Highest transfer payments in women's association football
Jill Roord, Lena Oberdorf and Barbra Banda each appear twice on the list. The players on the list include at least one from each continental region except Oceania (OFC): Europe (UEFA), North America (CONCACAF), South America (CONMEBOL), Africa (CAF), and Asia (AFC) are all represented. However, most are European; the purchasing clubs are all European, North American, or Asian.
This list only includes transfers where a fee amount is reported publicly. Fees are in thousands.
As of 14 September 2024
Fee broke the women's world football transfer record at the time of the transfer
Fee broke the national league record at the time of the transfer
Fee broke the women's record for a South American player at the time of the transfer
Fee broke the women's record for an Asian player at the time of the transfer
Fee broke the women's record for an African player at the time of the transfer
Fee broke the women's record for a North American player at the time of the transfer
Fee broke the women's record for a European player at the time of the transfer
The first transfer fee for a women's footballer known to be reported as a world record was the £200,000 ($310,000; €235,000)[48][47] paid for Milene Domingues in 2002.[lower-alpha 35] At the time, there was little to no money in women's football due to the limited number of professional leagues, and financial news focused on player salaries; Domingues received greater attention for the reported record salary she was to receive, though she ended up never playing for Rayo Vallecano, the club that signed her, due to non-Spanish players being unable to play in the Spanish women's league at the time.
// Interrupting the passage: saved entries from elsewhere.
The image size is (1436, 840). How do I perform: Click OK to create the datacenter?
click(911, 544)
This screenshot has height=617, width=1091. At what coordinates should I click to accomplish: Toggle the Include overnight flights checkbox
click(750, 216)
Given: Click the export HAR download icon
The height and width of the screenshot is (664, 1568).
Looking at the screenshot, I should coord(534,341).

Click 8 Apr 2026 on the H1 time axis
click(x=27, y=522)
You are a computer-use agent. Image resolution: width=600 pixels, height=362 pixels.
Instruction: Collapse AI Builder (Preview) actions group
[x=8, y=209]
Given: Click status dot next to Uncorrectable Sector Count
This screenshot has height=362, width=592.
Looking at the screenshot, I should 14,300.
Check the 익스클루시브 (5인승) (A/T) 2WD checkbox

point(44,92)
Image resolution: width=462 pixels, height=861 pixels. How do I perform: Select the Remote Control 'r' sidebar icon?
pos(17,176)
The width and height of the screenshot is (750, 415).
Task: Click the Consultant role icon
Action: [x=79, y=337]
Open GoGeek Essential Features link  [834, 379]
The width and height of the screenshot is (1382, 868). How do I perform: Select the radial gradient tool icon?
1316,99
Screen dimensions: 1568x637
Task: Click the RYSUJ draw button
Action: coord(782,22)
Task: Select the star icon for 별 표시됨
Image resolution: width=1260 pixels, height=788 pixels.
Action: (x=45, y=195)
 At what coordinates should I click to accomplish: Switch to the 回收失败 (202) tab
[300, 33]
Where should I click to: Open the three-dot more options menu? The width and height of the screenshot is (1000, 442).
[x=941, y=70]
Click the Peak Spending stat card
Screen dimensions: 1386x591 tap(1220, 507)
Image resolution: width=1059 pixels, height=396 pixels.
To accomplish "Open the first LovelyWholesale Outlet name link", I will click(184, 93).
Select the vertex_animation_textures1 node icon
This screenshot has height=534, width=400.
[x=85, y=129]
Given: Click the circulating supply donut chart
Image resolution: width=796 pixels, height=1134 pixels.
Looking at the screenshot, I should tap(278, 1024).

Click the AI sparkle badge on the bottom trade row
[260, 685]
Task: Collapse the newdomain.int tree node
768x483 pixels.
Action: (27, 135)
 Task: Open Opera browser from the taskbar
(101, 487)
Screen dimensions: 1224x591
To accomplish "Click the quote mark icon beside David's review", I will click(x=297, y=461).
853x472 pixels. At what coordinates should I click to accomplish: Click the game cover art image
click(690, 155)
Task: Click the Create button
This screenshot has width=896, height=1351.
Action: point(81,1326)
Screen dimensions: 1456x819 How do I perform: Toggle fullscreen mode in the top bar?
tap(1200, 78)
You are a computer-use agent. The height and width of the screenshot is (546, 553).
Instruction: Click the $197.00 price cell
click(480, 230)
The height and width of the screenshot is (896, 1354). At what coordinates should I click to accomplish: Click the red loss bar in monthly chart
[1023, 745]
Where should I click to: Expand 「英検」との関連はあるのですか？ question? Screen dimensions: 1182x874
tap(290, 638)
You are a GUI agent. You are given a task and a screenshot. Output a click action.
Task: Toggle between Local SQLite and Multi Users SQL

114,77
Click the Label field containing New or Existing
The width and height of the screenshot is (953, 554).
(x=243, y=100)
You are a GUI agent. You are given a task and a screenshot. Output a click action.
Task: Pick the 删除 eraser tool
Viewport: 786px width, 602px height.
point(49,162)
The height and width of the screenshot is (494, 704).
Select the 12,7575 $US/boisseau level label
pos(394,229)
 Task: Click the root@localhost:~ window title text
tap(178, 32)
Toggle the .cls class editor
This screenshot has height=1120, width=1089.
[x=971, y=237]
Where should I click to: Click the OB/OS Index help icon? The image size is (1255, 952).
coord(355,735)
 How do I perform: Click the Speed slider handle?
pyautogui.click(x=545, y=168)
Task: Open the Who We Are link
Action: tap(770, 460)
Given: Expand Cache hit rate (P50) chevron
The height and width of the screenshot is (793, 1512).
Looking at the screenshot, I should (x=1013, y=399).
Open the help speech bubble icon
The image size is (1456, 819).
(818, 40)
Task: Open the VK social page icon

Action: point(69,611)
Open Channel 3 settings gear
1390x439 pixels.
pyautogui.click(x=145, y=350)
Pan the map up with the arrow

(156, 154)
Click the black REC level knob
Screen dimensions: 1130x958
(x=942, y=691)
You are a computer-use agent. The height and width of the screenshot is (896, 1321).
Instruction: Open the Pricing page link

However, Domingues was not signed for her playing qualities, instead being a popular figure as the personable wife of Ronaldo, and her record signing was made more for promotional reasons. She fulfilled promotional duties at Rayo while returning to play for her previous team, Fiammamonza, without salary.[94]
This transfer sum was not overtaken until September 2020, when Pernille Harder was bought by Chelsea for £250,000 ($334,000; €280,000).[41] When, almost a year prior to Harder's transfer, Sam Kerr had also moved to Chelsea, focus was still on her large salary.[95][96][97] In beating the near 20-year record by her transfer, Harder said she hoped it would help start to show that women's football can also be a club business like men's football and receive more money.[98]
Harder gave similar comments when her record was beaten two years later by Barcelona buying Keira Walsh from Manchester City for £400,000 ($457,000; €470,000) in September 2022.[21] Walsh instead was coy, saying she did not think about the record much, that she wanted to play at the club and "it just so happens that's what they paid for [her]."[99]The Athletic and BBC Sport wrote that Walsh's transfer "shifted the ecosystem", having a significant impact on the market of women's football,[100][101] that it showed "even the top clubs are not immune to the risk of losing their best players to rivals who are now willing to spend".[101] It marked exponential growth for the transfer market;[100][101] spending in transfer windows had been growing, with the winter 2021–22 window setting a then-record for global transfers in one season at a total of around £364,000 ($488,000; €432,000).[102] Walsh's fee alone in the summer 2022 window eclipsed this, with further high transfer fees being paid as a domino effect supplementing the season total.[76]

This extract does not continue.